The starting point

In many African cities, the shift to electric mobility isn’t blocked by a lack of motorcycles but by a charging infrastructure that can’t keep up with riders’ urgency. Spiro built a network of stations where a depleted battery is swapped out in minutes, eliminating hours of downtime. The company has now closed a $55 million round led by Chinese fund NewTrails and is nearing a $1 billion valuation. Behind the capital lies an operational logic that speaks directly to those running AI workloads on-premise.

Swapping as a paradigm

Spiro’s model is simple: you don’t charge the battery, you exchange it. The analogy with on-prem LLM workloads is immediate. In a local datacenter or on an edge server, compute resources – GPUs, TPUs, dedicated chips – can’t afford to sit idle for hours while a model loads or while sequential inference queues build up.
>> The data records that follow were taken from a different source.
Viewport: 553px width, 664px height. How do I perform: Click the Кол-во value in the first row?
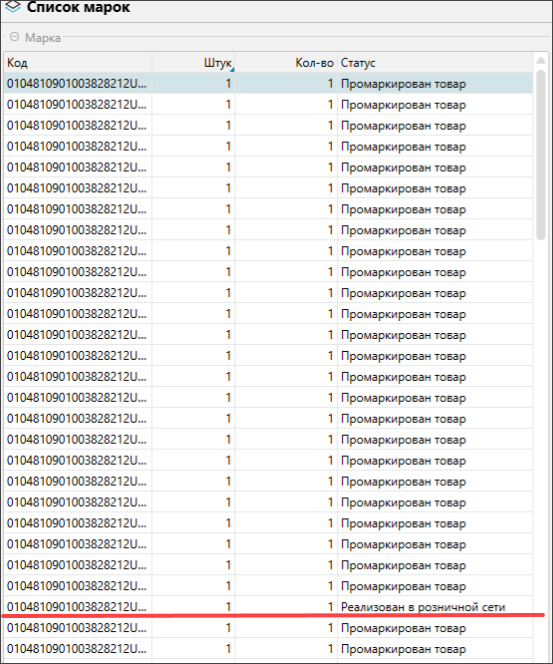pyautogui.click(x=330, y=83)

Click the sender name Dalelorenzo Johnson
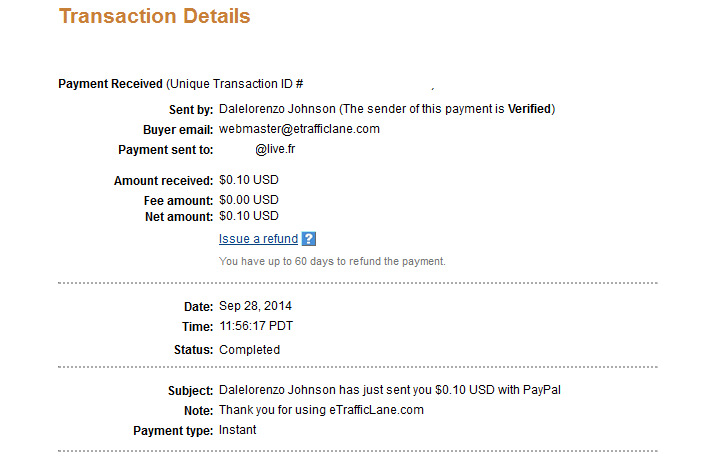click(277, 109)
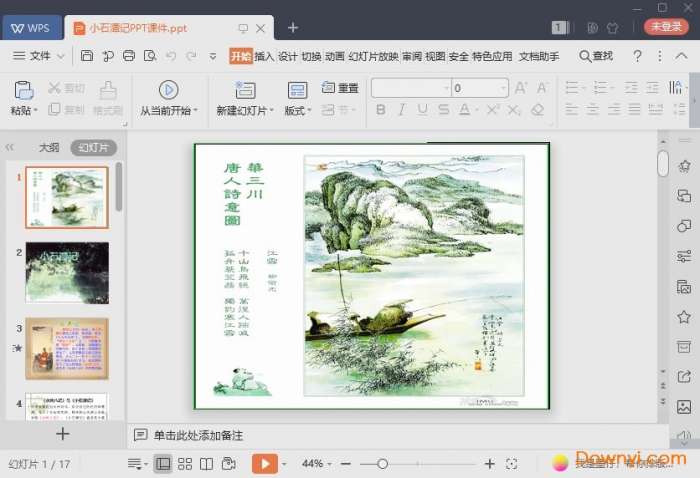Toggle Italic formatting
This screenshot has height=478, width=700.
pyautogui.click(x=402, y=110)
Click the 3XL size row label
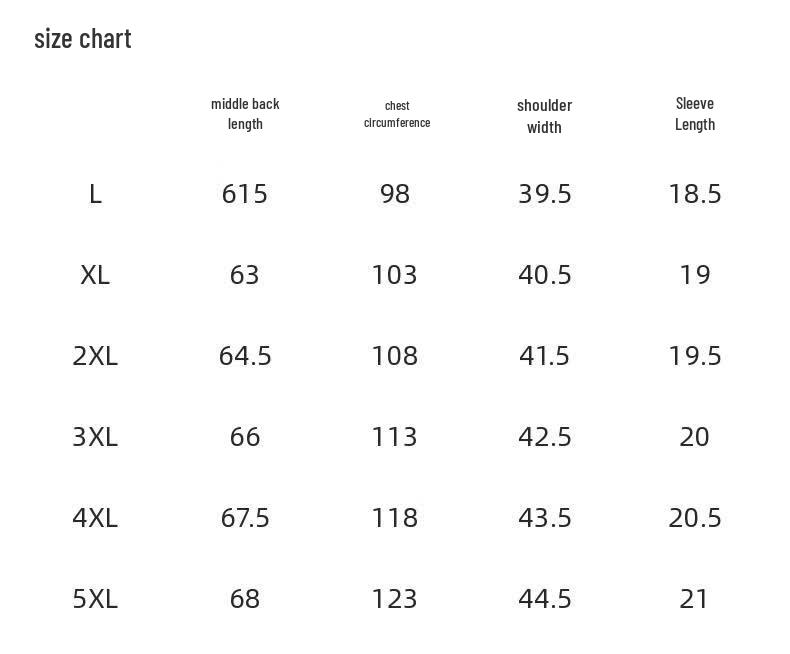790x654 pixels. pyautogui.click(x=95, y=437)
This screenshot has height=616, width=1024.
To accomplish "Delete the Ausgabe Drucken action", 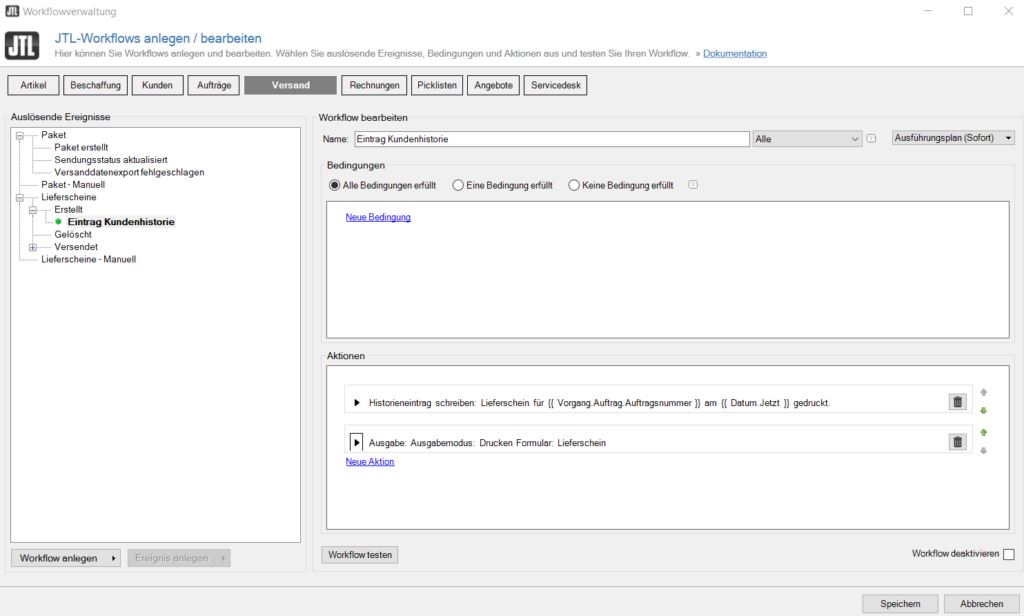I will (957, 441).
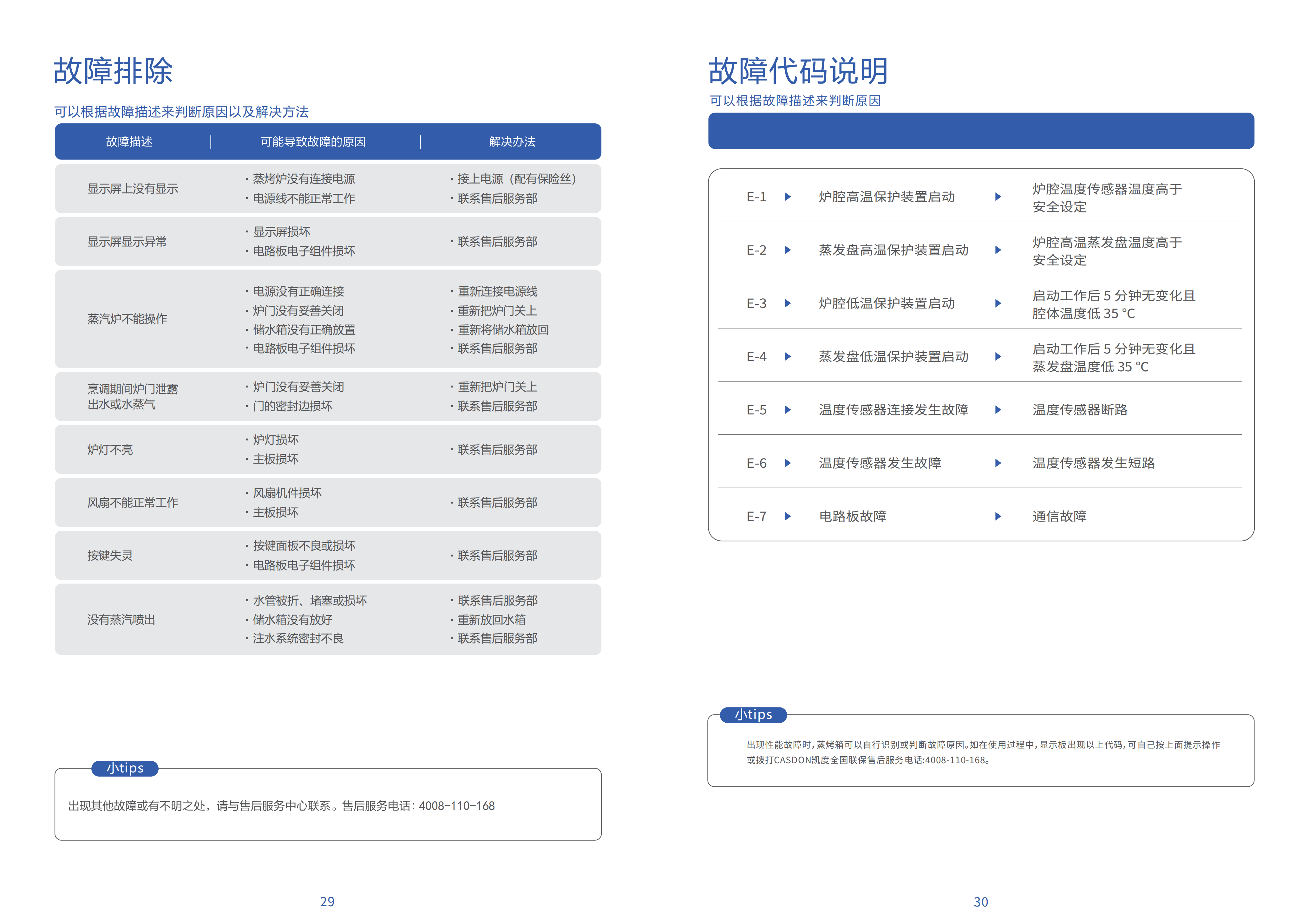Image resolution: width=1309 pixels, height=924 pixels.
Task: Click page number 30
Action: point(981,902)
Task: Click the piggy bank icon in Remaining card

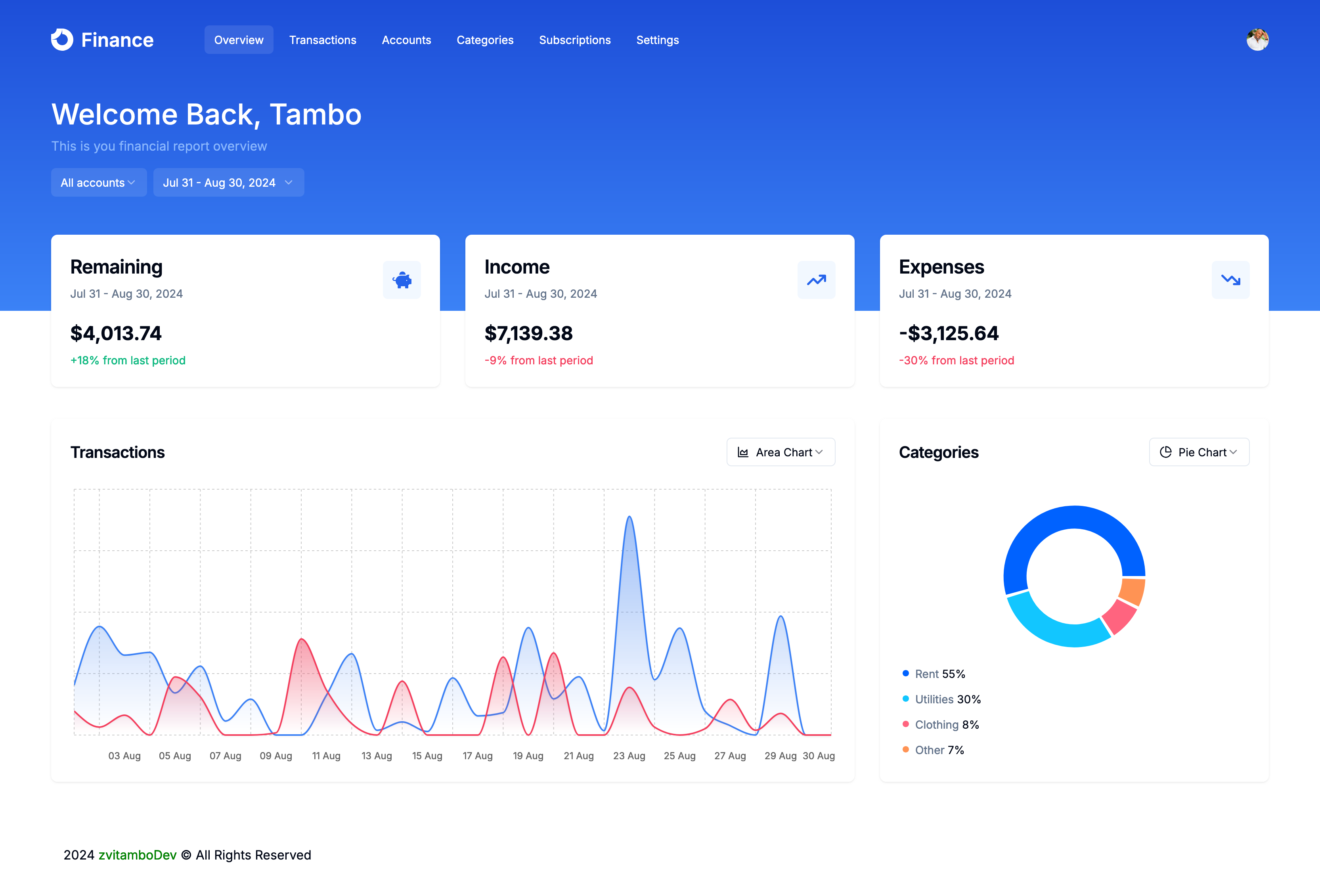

The operator aims to minimize the time hardware stands still, exactly as a rider can’t afford to miss trips. The swapping parallel explains why architectures built on model pre-loading, aggressive quantization, and task distribution have become pillars of local AI.
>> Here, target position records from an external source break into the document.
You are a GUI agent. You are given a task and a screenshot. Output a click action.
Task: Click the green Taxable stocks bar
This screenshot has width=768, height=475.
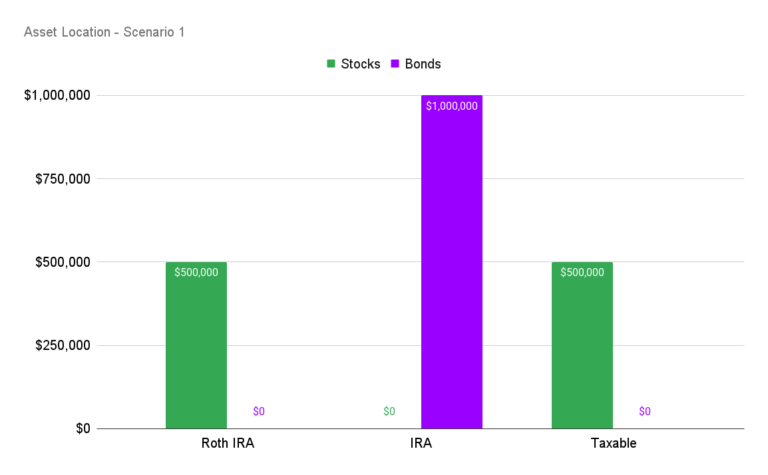click(x=582, y=350)
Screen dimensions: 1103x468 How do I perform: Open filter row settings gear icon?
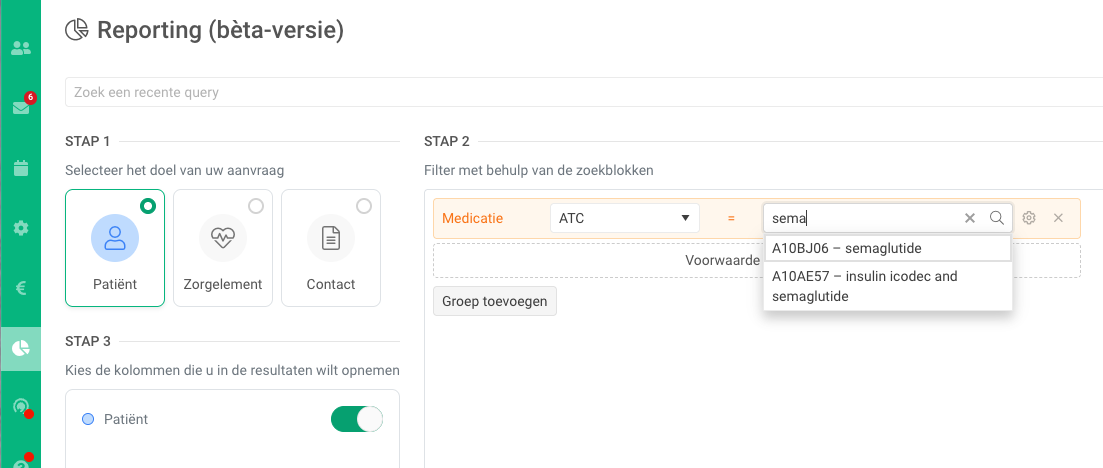1029,218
Implications for on-prem deployment

Anyone managing LLMs in-house must contend with constrained hardware budgets and the need to keep energy consumption in check. The TCO of an on-prem setup isn’t measured only by GPU acquisition cost but by how long those GPUs remain genuinely productive. The «charging» phase – setup times, data transfers, model reloading – is a hidden cost that can devour returns. Techniques like model caching, multi-model serving with dynamic VRAM allocation, and lightweight containers bring the setup closer to the swapping paradigm: run a workload, then rapidly swap in another, keeping hardware almost always busy. This philosophy reduces idle time and improves the economic sustainability of a self-hosted environment.

The sovereignty and control factor

Spiro operates where the power grid is unreliable and dependence on outside providers can be a risk. A similar concern drives organizations that handle sensitive data and choose not to rely on external clouds: data sovereignty demands direct infrastructure control, but it also requires the ability to handle demand spikes without downtime. In an on-prem scenario, model swapping can become as critical as battery swapping: having several optimized models ready to go allows an organization to serve diverse requests without exhausting resources. Orchestration tools and frameworks like vLLM or Ollama help build inference pipelines where models are loaded into memory efficiently, reducing wait times.

A perspective for the Italian market

Spiro’s lesson isn’t limited to emerging economies. Italian SMEs that consider bringing AI in-house also face hardware scarcity and the need to extract value from every euro spent on graphics cards. The swapping concept – applied to software and model management – can inspire architectures where a single workstation with a mid-range GPU serves multiple departments by elastically alternating workloads. Total cost (TCO) evaluations and analytical frameworks for on-prem – such as those explored on AI-RADAR – help determine whether investing in local infrastructure makes more sense than consuming tokens in the cloud.

The African startup, with its unconventional approach, reminds us that operational efficiency is born from constraints. And for those running LLMs on physical hardware, those constraints are daily bread.